Thursday, Oct. 17th: October's Star of the Month, Vincent Price, once again gets the spotlight tonight in prime time, highlighted by While The City Sleeps (1956) at 8:00 PM. The movie, about a group of journalists competing to capture a criminal to flatter their boss (Price), the vain head of a media empire, features three of my favorite classic stars (Price, George Saunders, and Thomas Mitchell). That alone makes it worth seeing, but it also happens to be dark, cynical, and loads of fun—and directed by the brilliant Fritz Lang (yes, he of M and Metropolis fame). Earlier in the day, you can catch John Huston's Beat the Devil (1953) 9:00 AM, a tonally-mismatched parody/international crime caper starring Humphrey Bogart. It's a strange film and never seems quite sure what to do with itself, but it's definitely of interest.
Friday, Oct 18th: Just like last Friday, tonight again features selections from TCM's library of horror classics. The best of the bunch are a pair of Jacques Tourneur–directed pics: Curse of the Demon (1958), with Dana Andrews as a skeptical psychologist investigating a cult figure (Niall MacGinnis) involved in a potentially-demonic slaying, at 12:30 AM. Then, Tourneur's Lewton-produced I Walked With A Zombie (1943) at 2:15 AM, a gothic melodrama that also features a very different, more traditional take on the zombie mythos. But if that's past your bedtime, one of Roger Corman's (very broad) adaptations of Edgar Allan Poe, the Vincent Price–starring The Tomb of Ligeia (1964), airs at 9:45 PM.
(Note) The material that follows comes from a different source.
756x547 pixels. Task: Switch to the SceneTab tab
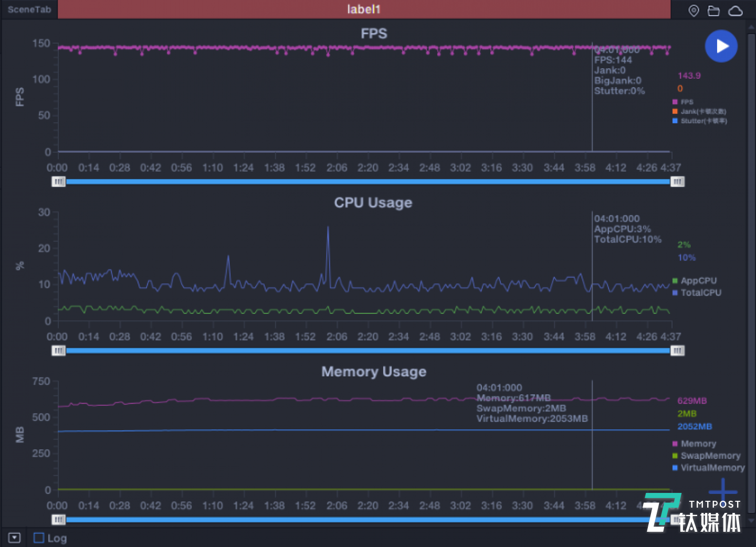(29, 9)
Saturday, Oct. 19th: Today is a perfect day for marathon watching, it seems! The highlights come fast and furious, starting with a fiery Tennessee Williams adaptation. Richard Brooks's Cat on a Hot Tin Roof (1958), starring Paul Newman and Elizabeth Taylor, airs at 2:00 PM. Next, John Ford's classic take on Steinbeck's The Grapes of Wrath (1940) comes on at 4:00 PM. Then, one of the darkest satires ever filmed, Stanley Kubrick's Dr. Strangelove or: How I Learned to Stop Worrying and Love the Bomb (1964) comes on at 6:15, and that (to me) is the one you SHOULD NOT miss if you've never seen it. Finally Tod Browning's seminal Freaks (1932), a controversial and creepy horror/drama film, comes on at 8:00 PM.
Sunday, Oct. 20th: Inevitably, there will be days for which my film watching experience fails me, and this is one of them. The only thing I've seen, here, is William Wyler's Wuthering Heights (1939) with Laurence Olivier and Merle Oberon, and it's not even all that great. But if I actually had TCM, rather than just recommending things from it for you, I would be watching Häxan (1922), Benjamin Christensen's silent horror/documentary about superstitions around witchcraft. The good news is that it's also available on HuluPlus's Criterion channel, if I ever get around to it.
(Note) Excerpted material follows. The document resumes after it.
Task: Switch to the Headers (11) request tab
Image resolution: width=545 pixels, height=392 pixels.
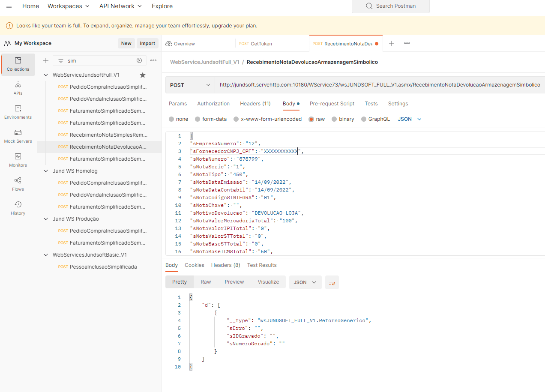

Monday, Oct. 21st: Let's bring things full circle with another new episode of The Story of Film: An Odyssey at 12:00 AM, this time covering the echoes of the French New Wave around the world. Before that, Roman Polanski's feature debut—the terrific, dark, claustrophobic psychological thriller Knife in the Water (1962)—is on at 8:00 PM.
That brings another edition of TCM Tuesday to a close. As ever, feel free to suggest or recommend any titles I may have missed. I'm still not sure that this is the ideal format, but I'll keep thinking about it until I find a better one. Any suggestions, there, would also be welcome.